L'appendice, intitulé «Réincarnation et foi chrétienne» (p. 227-265), constitue un texte étonnant sous plusieurs aspects. L'auteur croit que le dossier de la réincarnation est «mal instruit» (p. 230); afin d'y jeter quelque lumière, il présente d'abord l'idée occidentale de la réincarnation (p. 231) pour ensuite discuter du modèle hindou (p. 232), du modèle bouddhique (p. 234) et du modèle grec (p. 236). Comme la plupart des occidentaux non spécialistes des religions orientales, R. Bergeron n'échappe pas à certaines simplifications grossières lorsqu'il discute des modèles orientaux, notamment en ce qui a trait au concept de karma ou à celui d'illusion bouddhique. Son aperçu demeure cependant assez clair pour permettre une comparaison entre les différents modèles et avec la vision chrétienne. À la question «Un chrétien peut-il croire en la réincarnation?» (p. 241), l'auteur amène une réponse presque catégoriquement négative. L'on voit poindre encore une fois, quelques pages plus loin, des relents d'extrémisme puriste: «La foi chrétienne est souvent viciée par une masse de scories et séduite par les attraits d'un syncrétisme malvenu.» (p. 243) De plus, l'affirmation de l'auteur concernant la volonté des théories réincarnationnistes de réduire ou de nier la mort ne rappelle-t-elle pas certains propos qui ont été tenus par des intellectuels envers toutes les religions? (p. 240, 260, 262) Ce «blâme de foi à foi», pour dénaturer les termes de l'auteur, dénote une certaine incohérence par rapport à la définition du religieux. Quelle religion n'est pas, au même titre que les théories de la réincarnation, une «assurance-survie» (p. 260)?
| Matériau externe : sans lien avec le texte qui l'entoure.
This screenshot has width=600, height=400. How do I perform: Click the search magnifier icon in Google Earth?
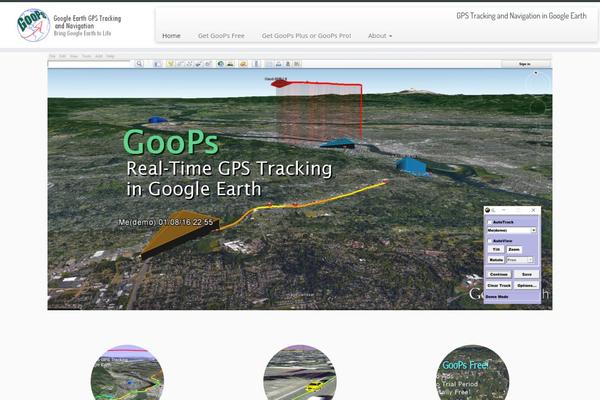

Globalement, Vivre au risque des nouvelles religions constitue un ouvrage très bien documenté, qui porte son nom à merveille: risque, d'abord, de s'ouvrir au dialogue avec les nouvelles religions, mais également risque de se cantonner dans une position de supériorité bien fragile. Le tour d'horizon du nouveau paysage religieux québécois offert par R. Bergeron est une lecture profitable pour qui désire se documenter sur la réception et l'évolution des nouvelles religions. Les points de vue de la société séculière et de l'Église catholique y sont présentés de façon claire et relativement exhaustive.